MATERIAL FOR THIS TASK: Begin

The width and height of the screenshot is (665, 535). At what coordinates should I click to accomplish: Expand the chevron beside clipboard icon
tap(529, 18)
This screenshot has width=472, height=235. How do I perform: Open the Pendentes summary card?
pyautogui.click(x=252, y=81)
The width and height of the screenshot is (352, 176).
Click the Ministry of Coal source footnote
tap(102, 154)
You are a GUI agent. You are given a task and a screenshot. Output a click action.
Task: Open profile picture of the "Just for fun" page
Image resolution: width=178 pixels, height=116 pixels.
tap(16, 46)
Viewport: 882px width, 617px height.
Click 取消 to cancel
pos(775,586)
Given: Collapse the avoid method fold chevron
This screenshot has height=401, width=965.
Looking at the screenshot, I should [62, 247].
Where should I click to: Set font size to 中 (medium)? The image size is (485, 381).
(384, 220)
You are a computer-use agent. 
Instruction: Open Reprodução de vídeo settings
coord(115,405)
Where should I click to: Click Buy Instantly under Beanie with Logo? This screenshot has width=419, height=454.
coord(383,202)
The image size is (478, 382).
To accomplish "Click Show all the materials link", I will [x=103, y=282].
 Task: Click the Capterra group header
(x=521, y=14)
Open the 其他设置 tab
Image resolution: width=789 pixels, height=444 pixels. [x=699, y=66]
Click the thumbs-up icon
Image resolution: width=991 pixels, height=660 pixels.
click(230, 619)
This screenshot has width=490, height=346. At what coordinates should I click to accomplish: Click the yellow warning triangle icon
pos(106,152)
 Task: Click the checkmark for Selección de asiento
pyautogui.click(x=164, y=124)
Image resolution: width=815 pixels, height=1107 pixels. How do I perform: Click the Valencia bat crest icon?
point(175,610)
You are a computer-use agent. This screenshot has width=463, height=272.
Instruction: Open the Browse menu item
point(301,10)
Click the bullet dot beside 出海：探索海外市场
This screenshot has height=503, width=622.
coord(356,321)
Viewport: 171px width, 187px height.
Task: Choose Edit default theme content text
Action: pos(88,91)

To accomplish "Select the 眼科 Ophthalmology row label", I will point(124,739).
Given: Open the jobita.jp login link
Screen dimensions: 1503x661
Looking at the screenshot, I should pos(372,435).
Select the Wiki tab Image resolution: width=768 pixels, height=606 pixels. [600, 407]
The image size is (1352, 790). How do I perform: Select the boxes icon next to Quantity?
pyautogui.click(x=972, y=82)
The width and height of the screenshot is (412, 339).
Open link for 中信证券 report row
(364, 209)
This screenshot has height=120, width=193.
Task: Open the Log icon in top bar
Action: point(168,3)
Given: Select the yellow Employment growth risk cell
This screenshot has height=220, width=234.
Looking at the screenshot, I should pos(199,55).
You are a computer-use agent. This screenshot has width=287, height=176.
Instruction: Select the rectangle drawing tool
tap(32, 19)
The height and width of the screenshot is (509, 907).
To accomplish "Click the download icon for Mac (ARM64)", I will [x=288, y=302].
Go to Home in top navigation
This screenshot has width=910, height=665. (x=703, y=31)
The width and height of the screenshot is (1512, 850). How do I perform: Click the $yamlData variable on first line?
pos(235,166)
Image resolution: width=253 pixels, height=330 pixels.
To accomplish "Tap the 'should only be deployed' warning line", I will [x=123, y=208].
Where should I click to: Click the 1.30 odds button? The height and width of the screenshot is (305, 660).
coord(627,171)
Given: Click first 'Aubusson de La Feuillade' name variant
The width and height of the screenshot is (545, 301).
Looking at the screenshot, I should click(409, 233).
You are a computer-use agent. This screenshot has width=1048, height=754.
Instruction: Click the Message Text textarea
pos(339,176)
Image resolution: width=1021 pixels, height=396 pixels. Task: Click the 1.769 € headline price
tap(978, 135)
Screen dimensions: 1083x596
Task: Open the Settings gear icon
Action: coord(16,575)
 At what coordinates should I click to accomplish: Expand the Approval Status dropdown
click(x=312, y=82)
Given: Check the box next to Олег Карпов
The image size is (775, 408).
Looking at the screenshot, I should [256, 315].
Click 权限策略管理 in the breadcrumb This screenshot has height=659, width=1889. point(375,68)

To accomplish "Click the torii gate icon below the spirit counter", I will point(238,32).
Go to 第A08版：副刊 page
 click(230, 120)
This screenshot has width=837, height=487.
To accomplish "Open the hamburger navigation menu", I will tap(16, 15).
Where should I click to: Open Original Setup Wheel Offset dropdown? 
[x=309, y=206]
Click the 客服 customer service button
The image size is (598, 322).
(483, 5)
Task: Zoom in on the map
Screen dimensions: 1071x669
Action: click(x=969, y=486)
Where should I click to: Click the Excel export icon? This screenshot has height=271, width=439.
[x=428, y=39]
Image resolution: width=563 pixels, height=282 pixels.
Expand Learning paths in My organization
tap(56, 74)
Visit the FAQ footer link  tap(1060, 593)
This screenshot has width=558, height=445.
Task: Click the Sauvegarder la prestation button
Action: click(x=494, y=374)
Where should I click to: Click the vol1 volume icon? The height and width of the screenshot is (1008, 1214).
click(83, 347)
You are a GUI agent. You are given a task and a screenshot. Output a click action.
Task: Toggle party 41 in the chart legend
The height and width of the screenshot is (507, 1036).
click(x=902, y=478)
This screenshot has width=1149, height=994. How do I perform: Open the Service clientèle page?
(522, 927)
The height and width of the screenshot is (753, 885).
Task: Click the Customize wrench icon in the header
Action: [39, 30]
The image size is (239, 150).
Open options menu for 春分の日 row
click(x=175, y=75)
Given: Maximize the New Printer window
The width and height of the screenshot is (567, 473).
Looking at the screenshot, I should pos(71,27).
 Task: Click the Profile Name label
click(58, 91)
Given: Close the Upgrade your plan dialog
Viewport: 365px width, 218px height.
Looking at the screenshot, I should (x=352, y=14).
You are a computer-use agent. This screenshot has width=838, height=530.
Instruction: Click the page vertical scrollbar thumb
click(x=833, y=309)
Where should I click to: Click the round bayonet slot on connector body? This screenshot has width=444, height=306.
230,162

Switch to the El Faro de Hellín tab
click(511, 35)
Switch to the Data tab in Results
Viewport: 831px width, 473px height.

MATERIAL FOR THIS TASK: End

◆ **WHAT YOU WILL DO**: Each line of the data must be retyped exactly.

◆ **ANSWER SECTION**:
The width and height of the screenshot is (665, 535). At what coordinates should I click to accomplish: Expand the chevron beside clipboard icon
tap(529, 18)
This screenshot has width=472, height=235. How do I perform: Open the Pendentes summary card?
pyautogui.click(x=252, y=81)
The width and height of the screenshot is (352, 176).
Click the Ministry of Coal source footnote
tap(102, 154)
You are a GUI agent. You are given a task and a screenshot. Output a click action.
Task: Open profile picture of the "Just for fun" page
Image resolution: width=178 pixels, height=116 pixels.
tap(16, 46)
Viewport: 882px width, 617px height.
Click 取消 to cancel
pos(775,586)
Given: Collapse the avoid method fold chevron
This screenshot has height=401, width=965.
Looking at the screenshot, I should [62, 247].
Where should I click to: Set font size to 中 (medium)? The image size is (485, 381).
(384, 220)
You are a computer-use agent. 
Instruction: Open Reprodução de vídeo settings
coord(115,405)
Where should I click to: Click Buy Instantly under Beanie with Logo? This screenshot has width=419, height=454.
coord(383,202)
The image size is (478, 382).
To accomplish "Click Show all the materials link", I will [x=103, y=282].
 Task: Click the Capterra group header
(x=521, y=14)
Open the 其他设置 tab
Image resolution: width=789 pixels, height=444 pixels. [x=699, y=66]
Click the thumbs-up icon
Image resolution: width=991 pixels, height=660 pixels.
click(230, 619)
This screenshot has width=490, height=346. At what coordinates should I click to accomplish: Click the yellow warning triangle icon
pos(106,152)
 Task: Click the checkmark for Selección de asiento
pyautogui.click(x=164, y=124)
Image resolution: width=815 pixels, height=1107 pixels. How do I perform: Click the Valencia bat crest icon?
point(175,610)
You are a computer-use agent. This screenshot has width=463, height=272.
Instruction: Open the Browse menu item
point(301,10)
Click the bullet dot beside 出海：探索海外市场
This screenshot has height=503, width=622.
coord(356,321)
Viewport: 171px width, 187px height.
Task: Choose Edit default theme content text
Action: pos(88,91)

To accomplish "Select the 眼科 Ophthalmology row label", I will point(124,739).
Given: Open the jobita.jp login link
Screen dimensions: 1503x661
Looking at the screenshot, I should pos(372,435).
Select the Wiki tab Image resolution: width=768 pixels, height=606 pixels. [600, 407]
The image size is (1352, 790). How do I perform: Select the boxes icon next to Quantity?
pyautogui.click(x=972, y=82)
The width and height of the screenshot is (412, 339).
Open link for 中信证券 report row
(364, 209)
This screenshot has height=120, width=193.
Task: Open the Log icon in top bar
Action: point(168,3)
Given: Select the yellow Employment growth risk cell
This screenshot has height=220, width=234.
Looking at the screenshot, I should pos(199,55).
You are a computer-use agent. This screenshot has width=287, height=176.
Instruction: Select the rectangle drawing tool
tap(32, 19)
The height and width of the screenshot is (509, 907).
To accomplish "Click the download icon for Mac (ARM64)", I will [x=288, y=302].
Go to Home in top navigation
This screenshot has width=910, height=665. (x=703, y=31)
The width and height of the screenshot is (1512, 850). How do I perform: Click the $yamlData variable on first line?
pos(235,166)
Image resolution: width=253 pixels, height=330 pixels.
To accomplish "Tap the 'should only be deployed' warning line", I will [x=123, y=208].
Where should I click to: Click the 1.30 odds button? The height and width of the screenshot is (305, 660).
coord(627,171)
Given: Click first 'Aubusson de La Feuillade' name variant
The width and height of the screenshot is (545, 301).
Looking at the screenshot, I should click(409, 233).
You are a computer-use agent. This screenshot has width=1048, height=754.
Instruction: Click the Message Text textarea
pos(339,176)
Image resolution: width=1021 pixels, height=396 pixels. Task: Click the 1.769 € headline price
tap(978, 135)
Screen dimensions: 1083x596
Task: Open the Settings gear icon
Action: coord(16,575)
 At what coordinates should I click to accomplish: Expand the Approval Status dropdown
click(x=312, y=82)
Given: Check the box next to Олег Карпов
The image size is (775, 408).
Looking at the screenshot, I should [256, 315].
Click 权限策略管理 in the breadcrumb This screenshot has height=659, width=1889. point(375,68)

To accomplish "Click the torii gate icon below the spirit counter", I will point(238,32).
Go to 第A08版：副刊 page
 click(230, 120)
This screenshot has width=837, height=487.
To accomplish "Open the hamburger navigation menu", I will tap(16, 15).
Where should I click to: Open Original Setup Wheel Offset dropdown? 
[x=309, y=206]
Click the 客服 customer service button
The image size is (598, 322).
(483, 5)
Task: Zoom in on the map
Screen dimensions: 1071x669
Action: click(x=969, y=486)
Where should I click to: Click the Excel export icon? This screenshot has height=271, width=439.
[x=428, y=39]
Image resolution: width=563 pixels, height=282 pixels.
Expand Learning paths in My organization
tap(56, 74)
Visit the FAQ footer link  tap(1060, 593)
This screenshot has width=558, height=445.
Task: Click the Sauvegarder la prestation button
Action: click(x=494, y=374)
Where should I click to: Click the vol1 volume icon? The height and width of the screenshot is (1008, 1214).
click(83, 347)
You are a GUI agent. You are given a task and a screenshot. Output a click action.
Task: Toggle party 41 in the chart legend
The height and width of the screenshot is (507, 1036).
click(x=902, y=478)
This screenshot has width=1149, height=994. How do I perform: Open the Service clientèle page?
(522, 927)
The height and width of the screenshot is (753, 885).
Task: Click the Customize wrench icon in the header
Action: [39, 30]
The image size is (239, 150).
Open options menu for 春分の日 row
click(x=175, y=75)
Given: Maximize the New Printer window
The width and height of the screenshot is (567, 473).
Looking at the screenshot, I should pos(71,27).
 Task: Click the Profile Name label
click(58, 91)
Given: Close the Upgrade your plan dialog
Viewport: 365px width, 218px height.
Looking at the screenshot, I should (x=352, y=14).
You are a computer-use agent. This screenshot has width=838, height=530.
Instruction: Click the page vertical scrollbar thumb
click(x=833, y=309)
Where should I click to: Click the round bayonet slot on connector body? This screenshot has width=444, height=306.
230,162

Switch to the El Faro de Hellín tab
click(511, 35)
Switch to the Data tab in Results
Viewport: 831px width, 473px height.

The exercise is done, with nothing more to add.